Struct vector_buffers::topology::acks::OrderedAcknowledgements

pub struct OrderedAcknowledgements<N, D> { /* private fields */ }

OrderedAcknowledgements allows determining when a record is eligible for deletion.

Purpose

In disk buffers, a record may potentially represent multiple events. As these events may be processed at different times by a sink, and in a potentially different order than when stored in the record, a record cannot be considered fully processed until all of the events have been accounted for. As well, only once a record has been fully processed can it be considered for deletion to free up space in the buffer.

To complicate matters, a record may sometimes not be decodable – on-disk corruption, invalid encoding scheme that is no longer supported, etc – but still needs to be accounted for to know when it can be deleted, and so that the correct metrics can be generated to determine how many events were lost by the record not being able to be processed normally.

Functionality

OrderedAcknowledgements provides the ability to add “markers”, which are a virtual token mapped to a record. Markers track the ID of a record, how long the record is (if known), and optional data that is specific to the record. It also provides the ability to add acknowledgements which can then be consumed to allow yielding markers which have collected enough acknowledgements and are thus “eligible”.

Detecting record gaps and the length of undecodable records

Additionally, and as hinted at above, markers can be added without a known length: this may happen when a record is read but it cannot be decoded, and thus determining the true length is not possible.

When markers that have an unknown length are added, OrderedAcknowledgements will do one of two things:

• figure out if the marker is ahead of the next expected marker ID, and add a synthetic “gap” marker to compensate
• update the unknown length with an assumed length, based on the difference between its ID and the ID of the next marker that gets added

In this way, OrderedAcknowledgements provides a contiguous range of marker IDs, which allows detecting not only the presumed length of a record that couldn’t be decoded, but also if any records were deleted from disk or unable to be read at all. Based on the invariant of expecting IDs to be monotonic and contiguous, we know that if we expect our next marker ID to be 5, but instead get one with an ID of 8, that there’s 3 missing events in the middle that have not been accounted for.

Similarly, even when we don’t know what the next expected marker ID should be, we can determine the number of events that were lost when the next marker is added, as marker IDs represent the start of a record, and so simple arithmetic can determine the number of events that have theoretically been lost.

Implementations

impl<N, D> OrderedAcknowledgements<N, D>

where N: Display + Bounded + CheckedAdd + CheckedSub + Copy + PartialEq + PartialOrd + Unsigned + WrappingAdd + WrappingSub,

pub fn from_acked(acked_marker_id: N) -> Self

pub fn add_acknowledgements(&mut self, amount: N)

Adds the given number of acknowledgements.

Acknowledgements should be given by the caller to update the acknowledgement state before trying to get any eligible markers.

Panics

Will panic if adding ack amount overflows.

pub fn add_marker( &mut self, id: N, marker_len: Option<N>, data: Option<D>, ) -> Result<(), MarkerError>

Adds a marker.

The marker is tracked internally, and once the acknowledgement state has been advanced enough such that it is at or ahead of the marker, the marker will become eligible.

Gap detection and unknown length markers

When a gap is detected between the given marker ID and the next expected marker ID, we insert a synthetic marker to represent that gap.

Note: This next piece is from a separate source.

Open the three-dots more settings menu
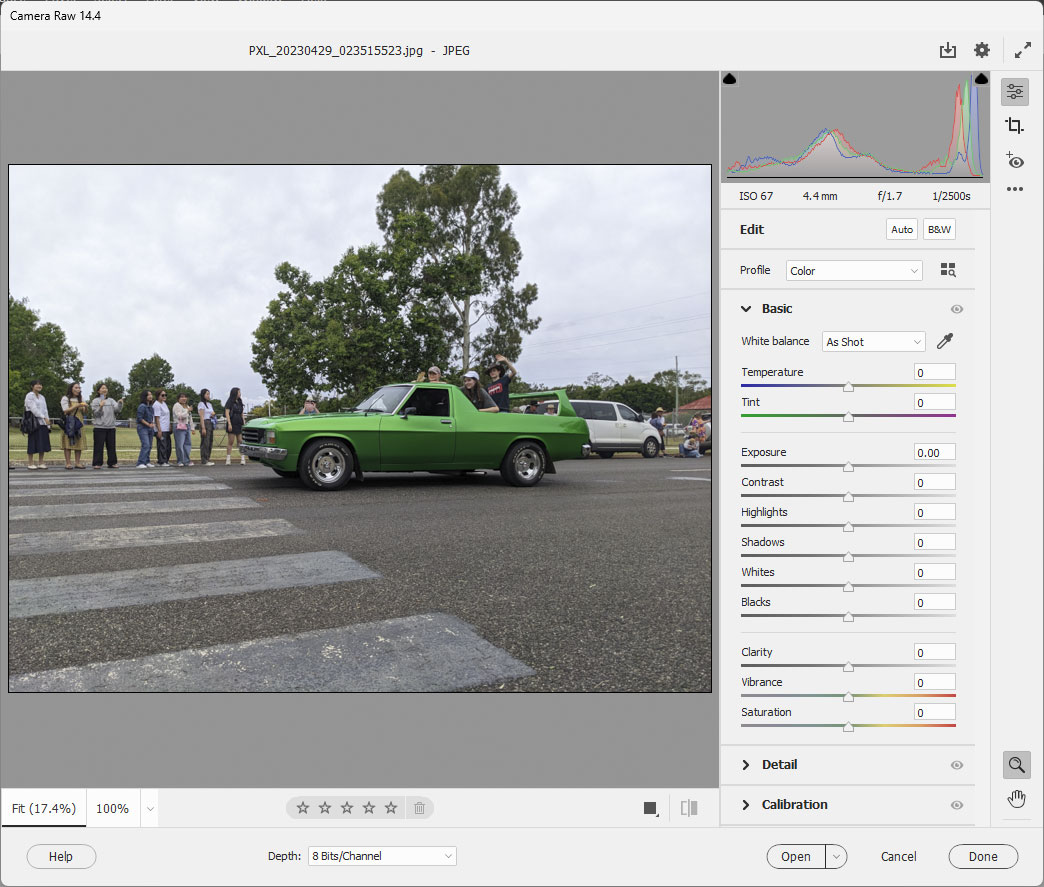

For example, if we had a marker with an ID of 0 and a length of 5, we would expect the next marker to have an ID of 5. If instead, a marker with an ID of 7 was given, that would represent a gap of 2. We insert a synthetic marker with an ID of 5 and a length of 2 before adding the marker with the ID of 7. This keeps the marker range contiguous and allows getting an eligible marker for the gap so the caller can detect that a gap occurred.

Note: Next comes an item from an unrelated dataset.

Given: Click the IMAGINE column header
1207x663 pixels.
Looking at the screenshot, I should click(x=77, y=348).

Likewise, when a caller inserts an unknown length marker, we cannot know its length until the next marker is added. When that happens, we assume the given marker ID is monotonic, and thus that the length of the previous marker, which has an unknown length, must have a length equal to the difference between the given marker ID and the unknown length marker ID. We update the unknown length marker to reflect this.

In both cases, the markers will have a length that indicates that the amount represents a gap, and not a marker that was directly added by the caller themselves.

Errors

When other pending markers are present, and the given ID is logically behind the next expected marker ID, Err(MarkerError::MonotonicityViolation) is returned.

Panics

Panics if pending markers is empty when last pending marker is an unknown size.

pub fn get_next_eligible_marker(&mut self) -> Option<EligibleMarker<N, D>>

Gets the next marker which has been fully acknowledged.

A pending marker becomes eligible when the acknowledged marker ID is at or past the pending marker ID plus the marker length.

For pending markers with an unknown length, another pending marker must be present after it in order to calculate the ID offsets and determine the marker length.

Trait Implementations

impl<N, D> Debug for OrderedAcknowledgements<N, D>

where N: Debug, D: Debug,

fn fmt(&self, f: &mut Formatter<'_>) -> Result

Formats the value using the given formatter.